Após a pesquisa, foi possível observar que a questão da diversidade étnico racial, sob a perspectiva da Lei 10.639/03, ainda é pouco trabalhada nas aulas de filosofia do EM. Seja porque os egressos do Ensino Superior não tiveram o tema em sua formação geral, ou ainda, pela inexistência do tema nos conteúdos dos livros didáticos utilizados pelos docentes de filosofia da ED. Fato é que a abordagem filosófica europeia tem sido apresentada como a melhor (quiçá a única) forma de pensamento filosófico válido.

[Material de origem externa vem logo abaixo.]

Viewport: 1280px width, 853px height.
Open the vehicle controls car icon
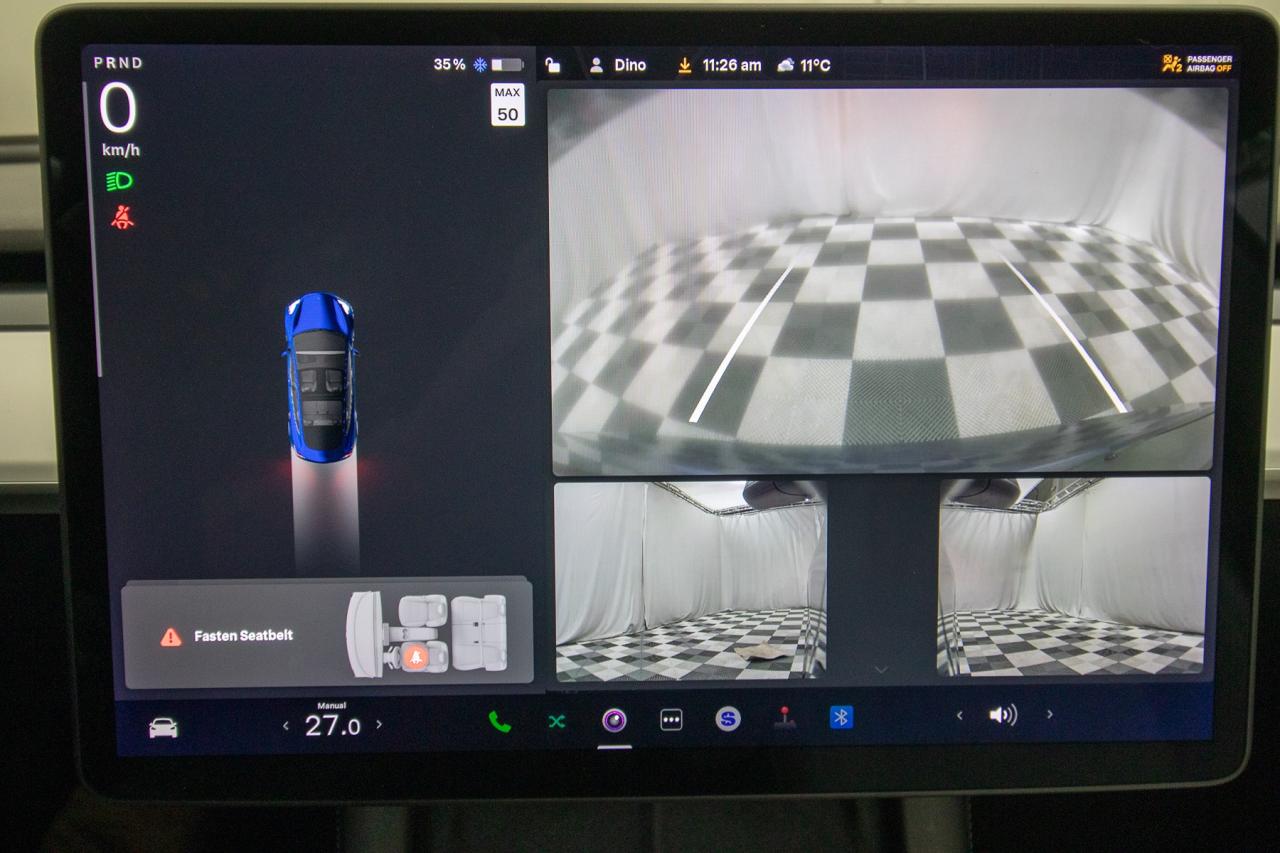(x=163, y=727)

5. Percepções e análises – à guisa de uma conclusão
Até que os leões inventem suas histórias, os caçadores serão sempre os heróis das narrativas de caça.
(Provérbio Africano)
O reconhecimento das lutas político-sociais que engendraram a sanção da Lei 10.639/03 introduziu no cenário do século XXI o estímulo em promover ações educativo-pedagógicas que sejam capazes de potencializar diálogos com e entre as diferenças étnico-raciais presentes na sociedade brasileira. O caráter político do tema encarna o movimento de contestação ao silenciamento e à invisibilidade dada à diversidade étnico-racial e ao racismo, enquanto manifestação de intolerância e desrespeito ao “não branco”.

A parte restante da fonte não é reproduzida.